> WHAT YOU SHOULD DO
Copy all the records below word for word, leaving out the pictures.

> MATERIAL FOR THIS TASK
***
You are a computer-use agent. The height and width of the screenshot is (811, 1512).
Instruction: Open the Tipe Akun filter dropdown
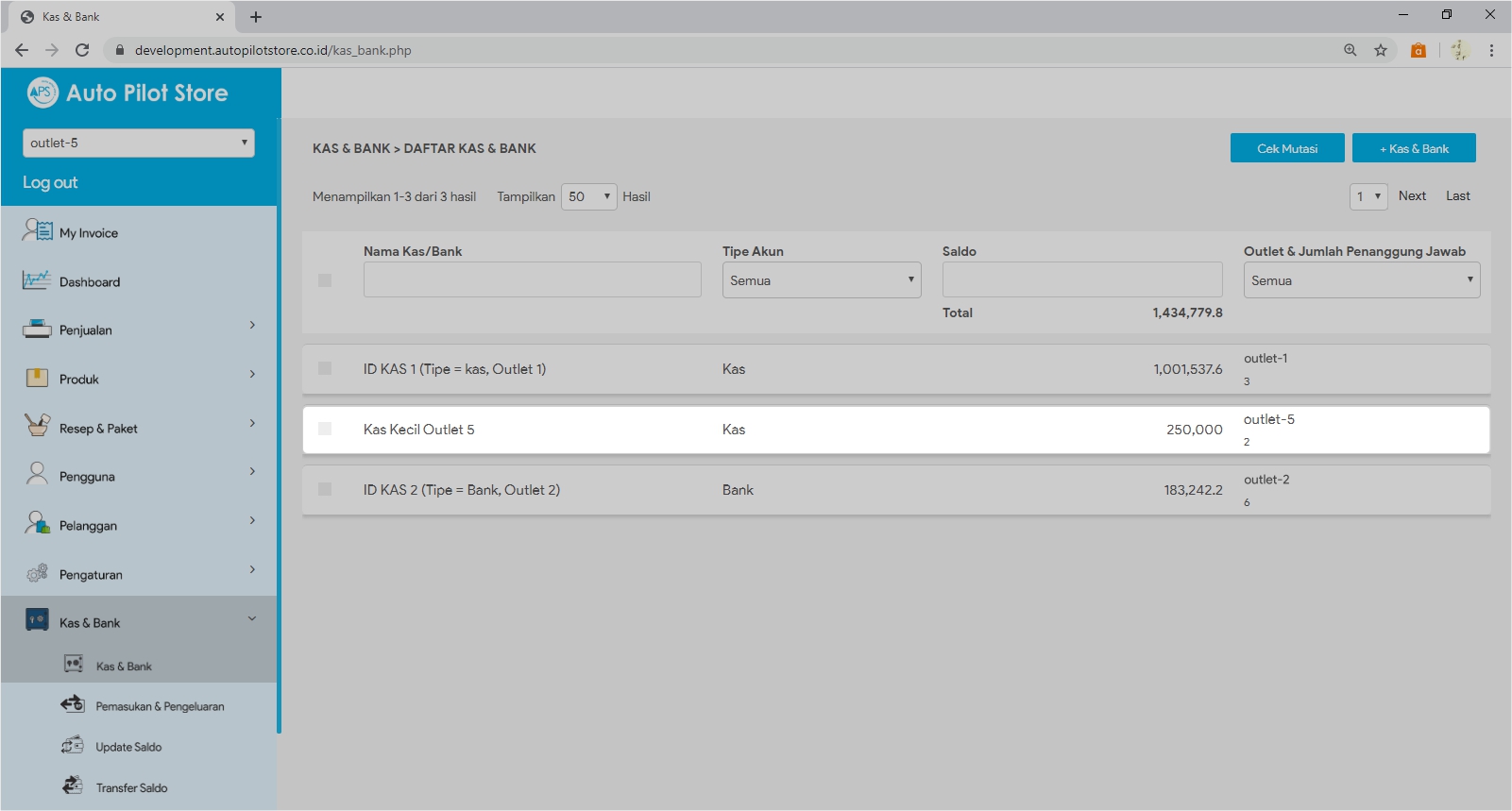tap(821, 280)
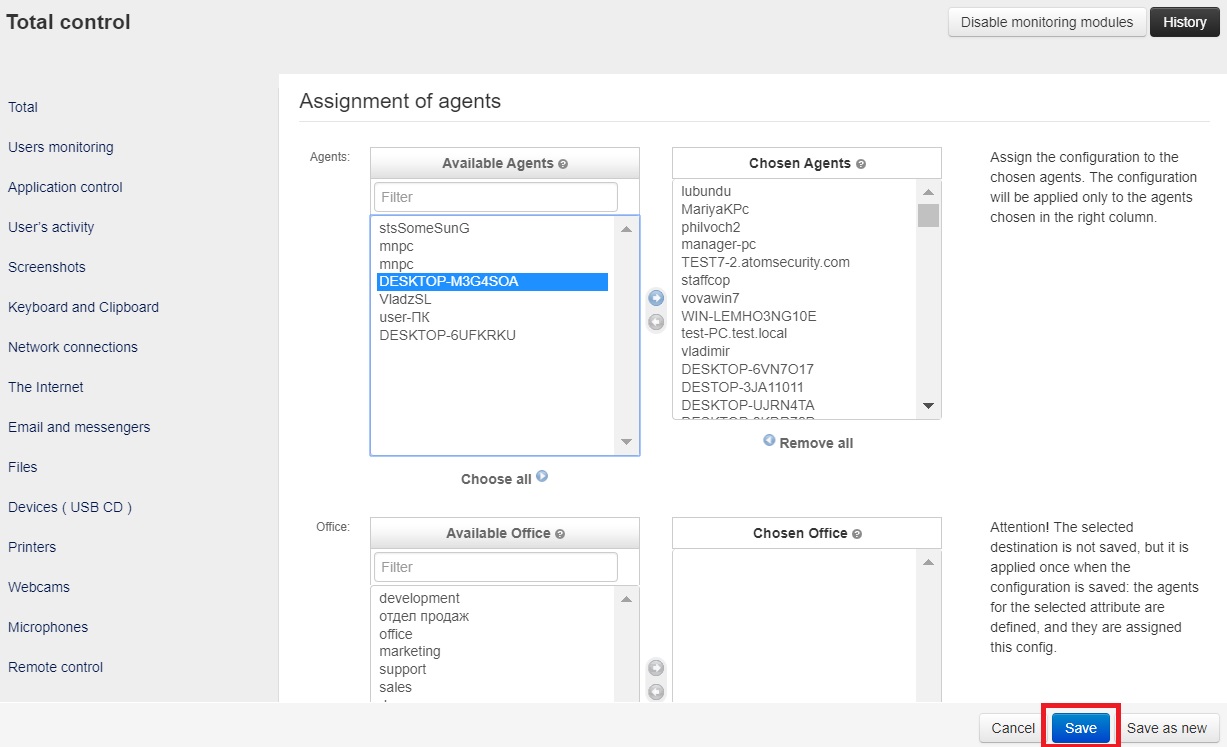Click the move-left arrow icon between agent lists

point(656,322)
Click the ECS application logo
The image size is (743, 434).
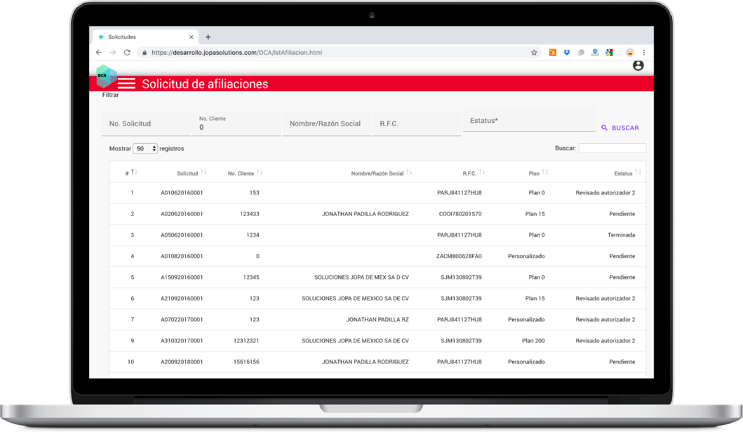(105, 76)
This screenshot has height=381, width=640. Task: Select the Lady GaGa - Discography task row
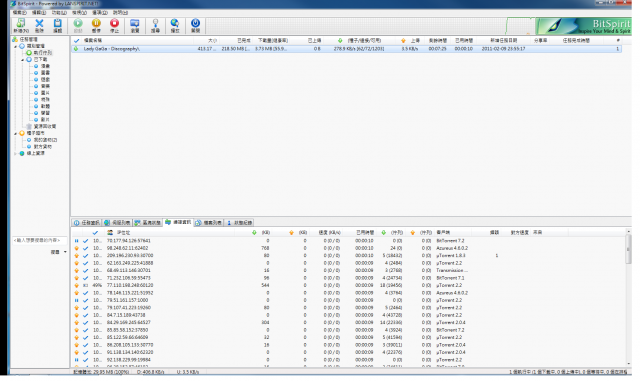click(346, 49)
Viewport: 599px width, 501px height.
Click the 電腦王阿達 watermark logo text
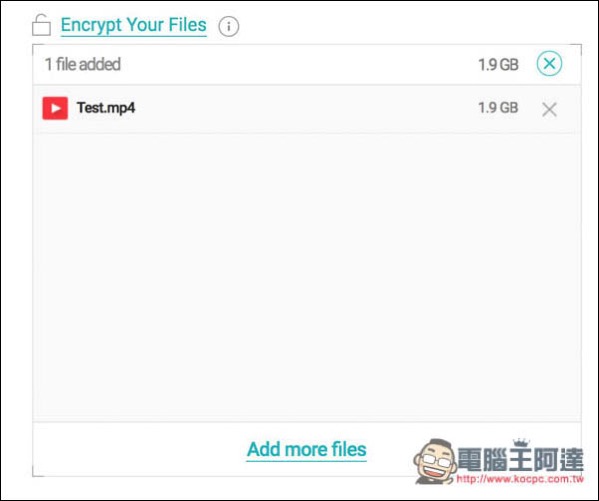coord(520,460)
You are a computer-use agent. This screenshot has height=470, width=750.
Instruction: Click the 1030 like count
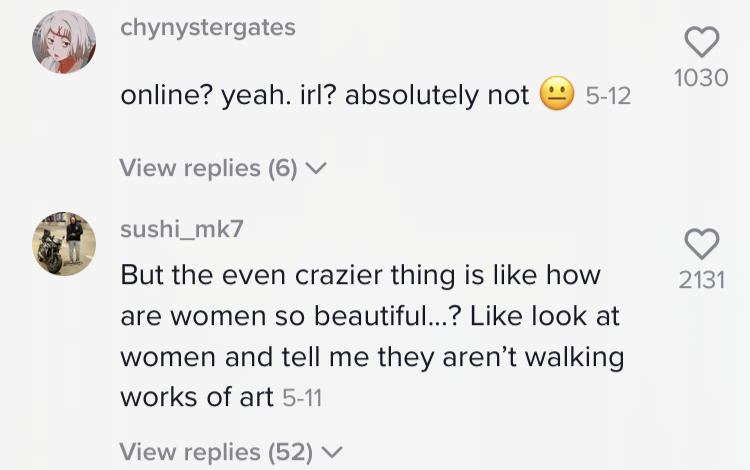click(x=701, y=78)
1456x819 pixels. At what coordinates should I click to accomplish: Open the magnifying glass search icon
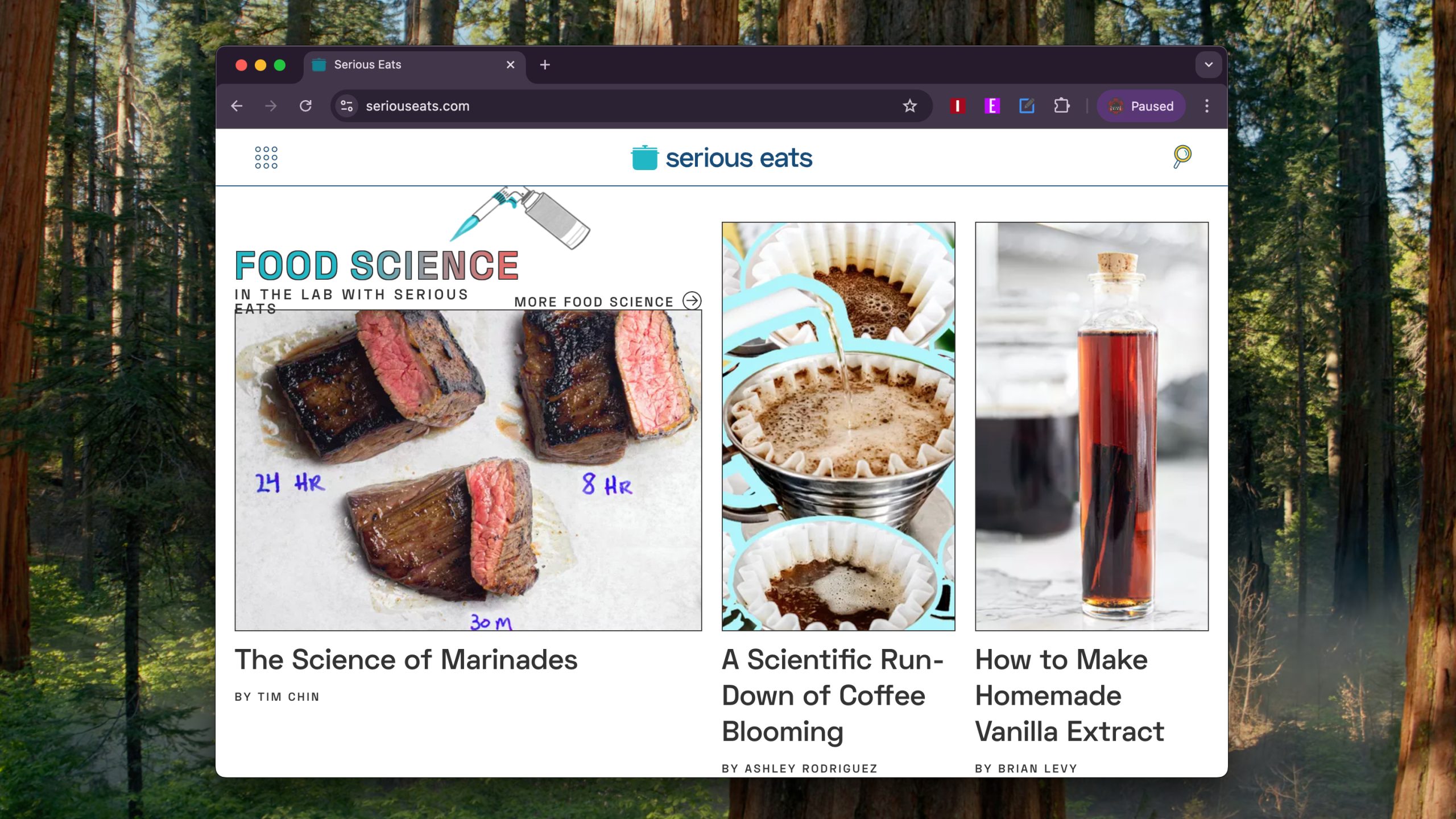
***
> TASK ANSWER
You are a computer-use agent. The height and width of the screenshot is (811, 1512).
Instruction: Open the Tipe Akun filter dropdown
tap(821, 280)
Click the move-left arrow icon between agent lists

point(656,322)
Click the ECS application logo
The image size is (743, 434).
(105, 76)
This screenshot has height=381, width=640. Task: Select the Lady GaGa - Discography task row
click(346, 49)
Viewport: 599px width, 501px height.
Click the 電腦王阿達 watermark logo text
coord(520,460)
You are a computer-use agent. This screenshot has height=470, width=750.
Instruction: Click the 1030 like count
click(x=701, y=78)
1456x819 pixels. At what coordinates should I click to accomplish: Open the magnifying glass search icon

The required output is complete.